Kerry Yong |
by Theo Russell
MUSICIANS and
political activists gathered on 17th December at London’s Conway Hall to honour a great cultural figure, pioneering musician and fighter:
Cornelius Cardew.
Seven musicians – pianists and violinists
– performed works celebrating working class, anti-fascist and anti-imperialist struggles,
and the public premiere of Cornelius Cardew – TheContent of Our Song, a superb film by Stuart Monro (available
on Youtube).
By his early 20s Cardew’s talent was sufficiently recognised for the German
modernist composer Karlheinz Stockhausen to employ him as an assistant. He said
of Cardew:
“As a musician he was outstanding because he was not only a good pianist
but also a good improviser... I gave him work to do which I have never given to
any other musician, which means to work with me on the score I was composing.
He was one of the best examples that you can find among musicians because he
was well informed about the latest theories of composition as well as being a
performer.”
Monro’s film provides further testimony to Cardew’s talent, in an interview with Sir
Thomas Armstrong, then principal of the Royal Academy of Music (and hardly
left-wing!). Armstrong explains his decision to give Cardew a post in spite of
his left-wing views and activities, in the belief that would inspire a new
generation of young musicians.
Monro’s film shows Cardew’s complete integration of music with the political struggles of his time, with Cardew
and fellow musicians performing from the back of a
lorry on demonstrations.
While teaching experimental music at Morley College in London 1968, Cardew helped launch the Scratch
Orchestra, a large ensemble which anyone could join and for which he is
probably best known. (A film by Monro of the orchestra,
when he forgot to remove the lens cap, was described by one student as the
“best avant-garde film ever”).
The Scratch Orchestra pioneered a new style of participatory music
involving music, ordinary sounds and day-to-day
activities. It took music to the people, performing
not just at concert venues but in village halls.
In the early 1970s Cardew abandoned avant garde music and wrote the book entitled Stockhausen Serves Imperialism, which was critical of his own
involvement with Stockhausen and avant garde music.
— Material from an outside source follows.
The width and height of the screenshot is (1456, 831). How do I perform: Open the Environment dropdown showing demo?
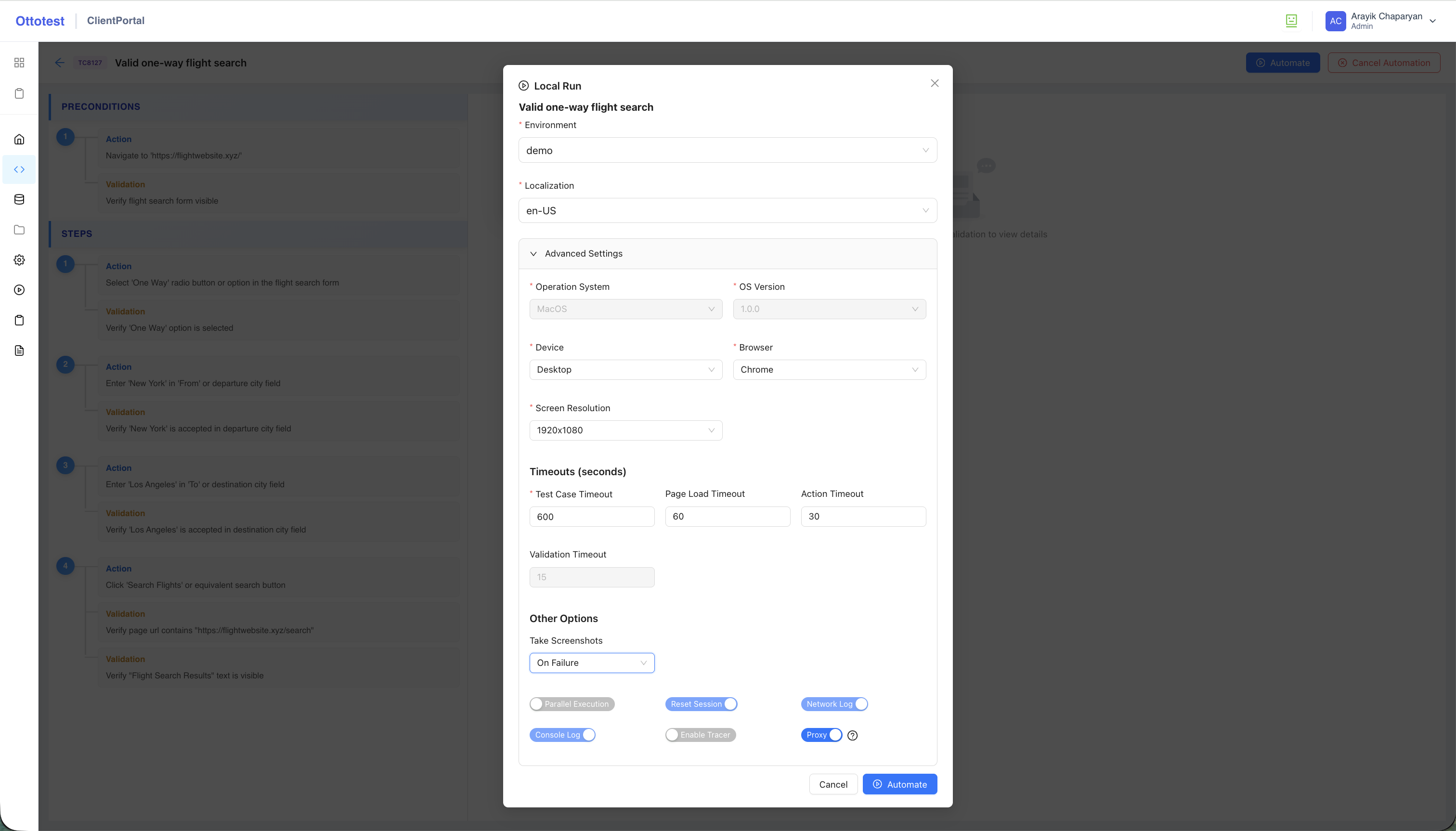(x=727, y=150)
He joined the People’s Liberation Music collective, which used culture
to support the liberation struggle in Ireland, striking miners, and the fight against the
revival of neo-Nazism
Cardew became an admirer of
Hardial Bains, the Canadian communist leader and leading anti-revisionist, who
contributed the lyrics to the signature song of his later career We Sing for the Future. Cardew went on
to be a member of the Central Committee of the Revolutionary Communist Party of
Britain (Marxist-Leninist).
He died in a hit-and-run car accident near his London home in East London on 13th December 1981. The driver was never found, and some have suggested he was killed because of
his political
activities.
The concert included revolutionary songs from Cardew’s Piano Albums, including the Thaelmann
Variations, performed by Chisato Kusunoki, based on the theme of The Thaelmann
Song (1934). It celebrates the German communist
leader Ernst Thaelmann, who spent over 11 years in solitary confinement before being executed by
the Nazis at Buchenwald in 1944.
Two pieces were based on famous Irish patriotic songs from the 1798 United Irish
Rising, Boolavogue, about Father Murphy who emerged as a leader of the rising and was tortured and executed by the British (performed by The Ivory Duo
– Panayotis Archontides and Natalie Tsaldarakis), and The Croppy Boy describing the capture and execution of a young “croppy” (rebel), played
by Haydn Dickenson.
The Vietnam Sonata,
celebrating the victories of the Vietnamese people, was played by
David Griffiths. The Worker’s Song, an
industrial folk tune which with new lyrics by the Progressive Cultural
Association beginning with the words “I am a worker and I say it with pride”, was performed by Lesley
Larkum on violin.
The concert
ended with
We Sing for the
Future a piano solo performed by Kerry Yong, which
Cardew described as “for youth, who face bleak prospects in the world dominated
by imperialism, and whose aspirations can only be realised through the victory
of revolution and socialism”.
Cardew may not be widely known today, but this event will contribute
towards making Cardew’s unique contribution and ideals
relevant to the struggles we face today.
In the words of the concert programme: “Cardew was a leading figure in
the struggle against racism and fascism, organising the youth to take control
of their future, and rousing the workers in defence of their rights.”